→ TEXT EXCERPT

Content starts

Have any of you been to a shrink?

Discussion in 'General' started by TheHighRoad, May 15, 2010.

  1. I've decided with my mom that I should start seeing one. This past year (my first year of college), I've been quite anxious and depressed at times, and I just can't seem to shake it. I've lost a lot of confidence in myself, and I'm just not the person I used to be. Anyway, I was wondering if any of you had been and if you found it helpful. Also, how does the whole confidentiality thing work? Surprisingly, even though I've been smoking since I was 16, my parents are still completely oblivious... I know that psychologists are supposed to be receptive and non-judgemental, but who knows what would actually happen in practice? Oh yeah, and is it weird that I want to become a clinical psychologist myself (majoring in psychology)? I never thought I'd be seeing one... I guess it'll be good to see what actually happens.

    tl;dr - share your experiences with shrinks
     
  2. I went to one when I was 18, summer after high school. I was having panic attacks that would make my entire right half go numb and I was super anxious could hardly sleep or eat or do anything. I was being a little bitch really, just scared of change and experiencing life, fully blame my parents for this, but that's another story.

    Yea he was a cool dude. First few sessions I talked about my past and was 100% honest about dreams, thoughts, child hood experiences, etc. It helped me a lot but we were too poor for me to keep going after a month or so and my parents are fucks that thought I just needed to stop worrying so much, so due to their snide comments and whatnot I stopped going and everything kind of worked out in the end.

    Honestly, I believe everyone should see a therapist, its can't hurt and it will definitely help if you air out your true emotions and thoughts to another human.
     
  3. I had to go to one when my dad was going through his second divorce. me and my step mom didnt get along. i hated the bitch. i dont think it really did anything for me though. i suppose you have to want the help though. i didnt really care for it. as far as privacy goes. you could literally tell them whatever you want. i did, and my parents werent any the wiser to what i had been doing in my free time lol.

Content ends

→ TASK GOAL
Reproduce the forum thread above about seeing a shrink word for word, from start to finish.

→ SOURCE INFORMATION
Content starts

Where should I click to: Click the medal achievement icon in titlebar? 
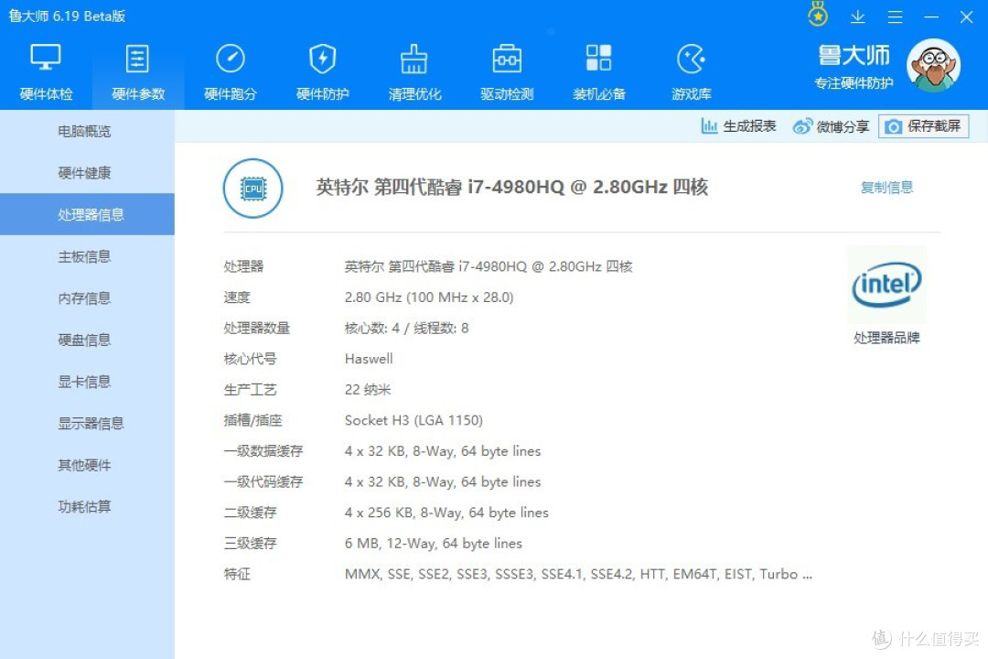(817, 16)
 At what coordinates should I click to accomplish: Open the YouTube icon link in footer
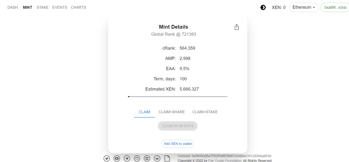tap(117, 158)
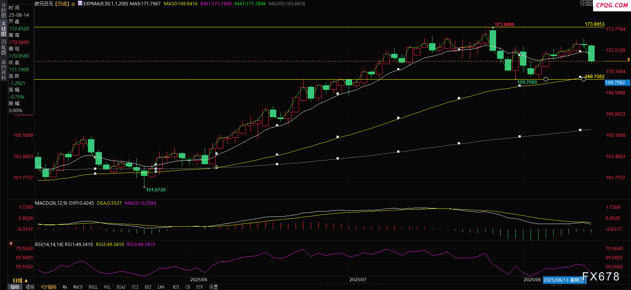Expand the 日线 period selector
This screenshot has width=631, height=290.
[20, 281]
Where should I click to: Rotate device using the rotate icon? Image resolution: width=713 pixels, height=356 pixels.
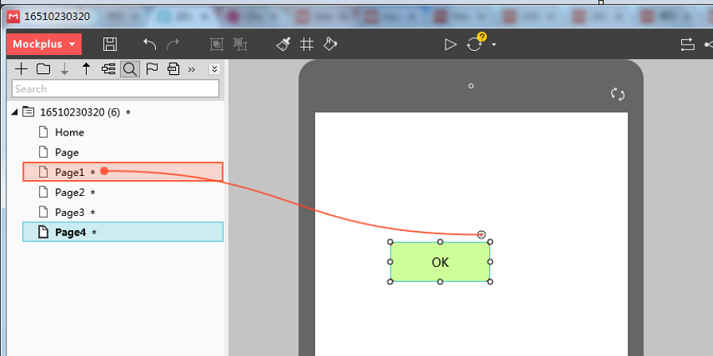(618, 94)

Content ends

→ RESPONSE
Have any of you been to a shrink?

Discussion in 'General' started by TheHighRoad, May 15, 2010.

  1. I've decided with my mom that I should start seeing one. This past year (my first year of college), I've been quite anxious and depressed at times, and I just can't seem to shake it. I've lost a lot of confidence in myself, and I'm just not the person I used to be. Anyway, I was wondering if any of you had been and if you found it helpful. Also, how does the whole confidentiality thing work? Surprisingly, even though I've been smoking since I was 16, my parents are still completely oblivious... I know that psychologists are supposed to be receptive and non-judgemental, but who knows what would actually happen in practice? Oh yeah, and is it weird that I want to become a clinical psychologist myself (majoring in psychology)? I never thought I'd be seeing one... I guess it'll be good to see what actually happens.

    tl;dr - share your experiences with shrinks
     
  2. I went to one when I was 18, summer after high school. I was having panic attacks that would make my entire right half go numb and I was super anxious could hardly sleep or eat or do anything. I was being a little bitch really, just scared of change and experiencing life, fully blame my parents for this, but that's another story.

    Yea he was a cool dude. First few sessions I talked about my past and was 100% honest about dreams, thoughts, child hood experiences, etc. It helped me a lot but we were too poor for me to keep going after a month or so and my parents are fucks that thought I just needed to stop worrying so much, so due to their snide comments and whatnot I stopped going and everything kind of worked out in the end.

    Honestly, I believe everyone should see a therapist, its can't hurt and it will definitely help if you air out your true emotions and thoughts to another human.
     
  3. I had to go to one when my dad was going through his second divorce. me and my step mom didnt get along. i hated the bitch. i dont think it really did anything for me though. i suppose you have to want the help though. i didnt really care for it. as far as privacy goes. you could literally tell them whatever you want. i did, and my parents werent any the wiser to what i had been doing in my free time lol.